Prosper Waukon**, press conference moderator, introduced Mr Paul as 'one of our highest ranking Indians in Canada'. Mr Paul has single-handedly developed a radio station dedicated to First Nations language and programming for the Maliseet people of New Brunswick. He is now executive director of the Maliseet Nation Conservation Council, and in January of this year he visited Maharishi University of Management to see the University's Sustainable Living department.
'Maharishi Mahesh Yogi did a lot for my people,' Mr Paul said. 'He helped our radio stations expand. We're going all over New Brunswick now, and we'll be going all over America next year, promoting our language, promoting our culture. I think it's important that we do this. We need to preserve our culture. We're dying—we're dying of diabetes, our language is dying, our culture is dying. . . .
'We need your help. I'd like to thank everybody for this,' he said. 'There are only 6,000 of us left on earth,' he said, referring to the Maliseet people, 'and . . . 80 per cent have diabetes.' He expressed heartfelt appreciation for efforts to preserve the language, culture, and health of his people.
Mr Paul said that although initially he was unsure he wanted to learn the Transcendental Meditation Programme (TM), since beginning the practice he's experienced dramatic improvements in his health.

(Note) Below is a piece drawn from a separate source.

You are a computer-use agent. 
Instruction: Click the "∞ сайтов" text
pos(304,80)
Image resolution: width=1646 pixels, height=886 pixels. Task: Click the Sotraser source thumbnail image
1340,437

'I'm a diabetic . . . my blood pressure was high, I was always tense, my numbers were always high. I [learned] TM, and it was a matter of a couple of weeks, something like that, and my numbers started stabilizing, my blood pressure stabilized. This was almost a year ago now—and it's been good ever since. It's amazing. I feel great.'
'I practise TM every single day, and I appreciate the knowledge. I think it's important that the rest of our people gain that knowledge.'
* Many distinguished leaders spoke at a press conference on 'Building Healthy, Sustainable American Indian Communities'—which preceded a historic three-day international symposium of the same theme, 25-27 September at Maharishi University of Management in Fairfield, Iowa, USA. The press conference explored in brief a proven five-point plan to reduce, and even eradicate, some of the most pressing problems confronting American Indians and all indigenous people throughout the world.
** Prosper Waukon is a hereditary leader of the Winnebago tribe of Nebraska (USA). He is an accomplished businessman, youth development specialist, and organizational strategist. Mr Waukon shares with the Hocak Elders Council a tireless advocacy for the education, health, food, and preservation and restoration of culture for his tribe and the whole of Indian Country.
*** The beneficial effects of Transcendental Meditation on diabetes are being studied through scientific research in the Ho-Chunk community in Nebraska, with the involvement of medical professionals at the reservation.